Sie können die Müdigkeit verringern durch:
- Aufrechterhaltung moderater körperlicher Aktivität
- Regelmäßigen Schlaf
- Ausgewogene Ernährung
- Stress und Ängste bewältigen.
Bei starker Müdigkeit untersuchen Ärzte möglicherweise auch auf Anämie oder Schilddrüsenprobleme.
6. Magen-Darm-Symptome
Übelkeit und Durchfall treten bei etwa 20 % der Patienten auf.
Obwohl Trastuzumab (Herceptin) hauptsächlich auf Krebszellen abzielt, enthalten auch Darmzellen geringe Mengen an Wachstumsrezeptoren.
Die Blockierung dieser Rezeptoren kann die normale Funktion der Darmzellen stören. Diese Störung kann Übelkeit, Durchfall und Bauchbeschwerden verursachen.
Um diese Nebenwirkung zu verringern, können Ärzte Folgendes empfehlen:
- Medikamente gegen Übelkeit wie Ondansetron
- Ausreichende Flüssigkeitszufuhr
- Leichte, leicht verdauliche Mahlzeiten.

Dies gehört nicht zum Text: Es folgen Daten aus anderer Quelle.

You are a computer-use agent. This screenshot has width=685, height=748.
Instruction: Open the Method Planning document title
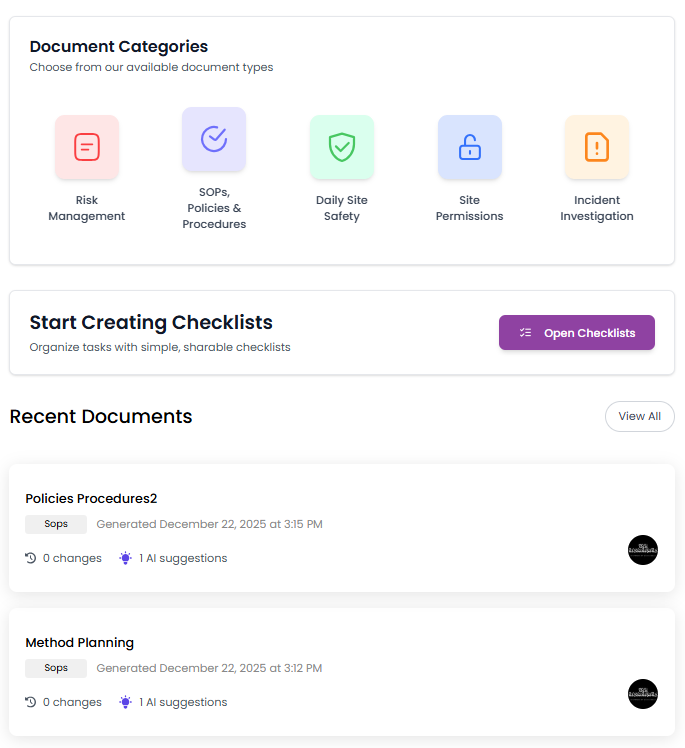point(79,642)
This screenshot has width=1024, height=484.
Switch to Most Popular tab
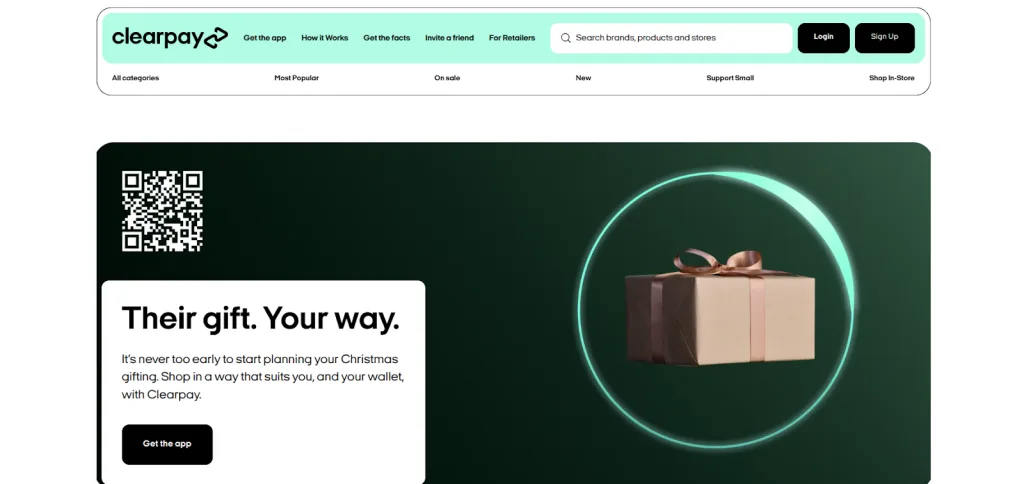[x=296, y=78]
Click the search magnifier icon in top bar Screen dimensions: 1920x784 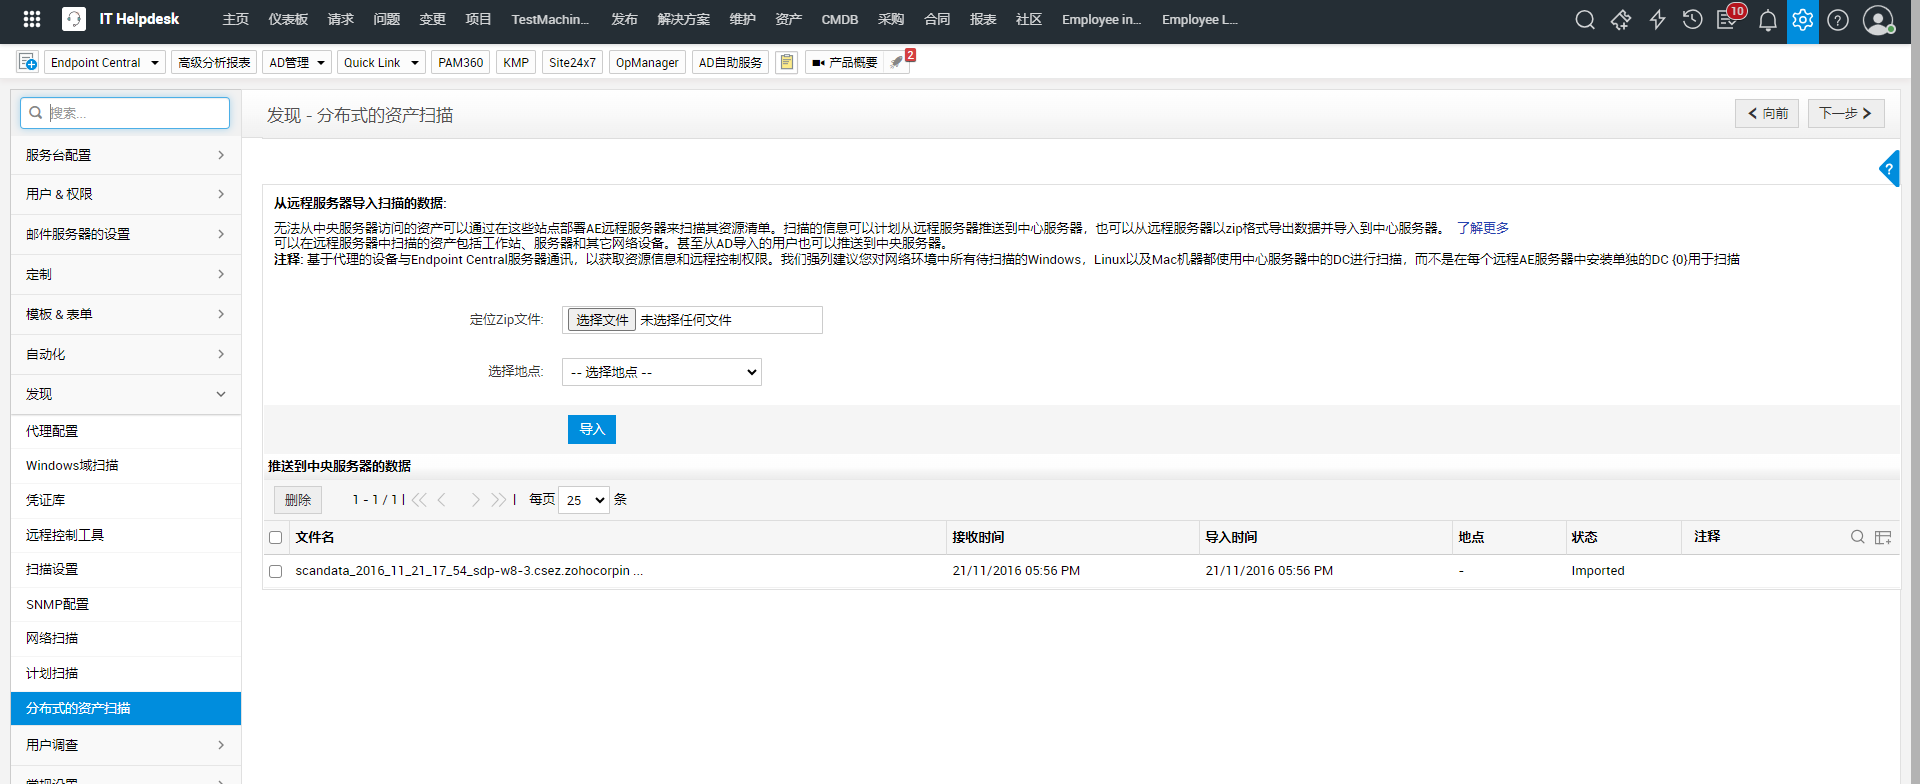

Durchfall lässt in der Regel nach einer Anpassung der Behandlung nach.
7. Hautreaktionen
Hautausschlag tritt bei etwa 15 % der Patienten auf.
Proteine des epidermalen Wachstumsfaktorrezeptors kommen auch in Hautzellen vor.
Die Blockierung dieser Rezeptoren kann das normale Wachstum und die Reparatur der Hautzellen stören. Diese Störung kann zu trockener Haut, Hautausschlag oder Juckreiz führen.
Sie können Hautsymptome lindern, indem Sie:
- milde Feuchtigkeitscremes verwenden
- aggressive Seifen vermeiden
- die Haut vor übermäßiger Sonneneinstrahlung schützen.
Ärzte können topische Kortikosteroid-Cremes verschreiben, wenn der Hautausschlag schwerwiegend wird.

Wer sollte Herceptin (Trastuzumab) nicht anwenden?
Bestimmte Patienten sollten Trastuzumab meiden, da die Risiken den Nutzen überwiegen.
Patienten mit schwerer Herzerkrankung
Menschen mit schwerer Herzinsuffizienz oder schwerer Herzfunktionsstörung sollten Trastuzumab (Herceptin) nicht anwenden. Dieses Medikament kann Herzschäden verschlimmern.
Alternative Medikamente können sein:
- Pertuzumab in Kombination mit sorgfältiger Überwachung
- Lapatinib.
Diese Medikamente zielen auf denselben Krebs-Signalweg ab, können jedoch unterschiedliche kardiovaskuläre Wirkungen haben.
Schwangere Frauen
Herceptin (Trastuzumab) kann dem sich entwickelnden Fötus schaden. Das Medikament kann zu wenig Fruchtwasser und Nierenproblemen beim Fötus führen.
Ärzte empfehlen in der Regel, während der Behandlung und für mehrere Monate danach eine Schwangerschaft zu vermeiden.
Patienten mit schwerer Lungenerkrankung
Patienten mit einer schweren vorbestehenden Lungenerkrankung haben ein hohes Risiko für eine schwere Lungenentzündung.
Ärzte wählen möglicherweise alternative Medikamente, wenn das Lungenrisiko hoch ist.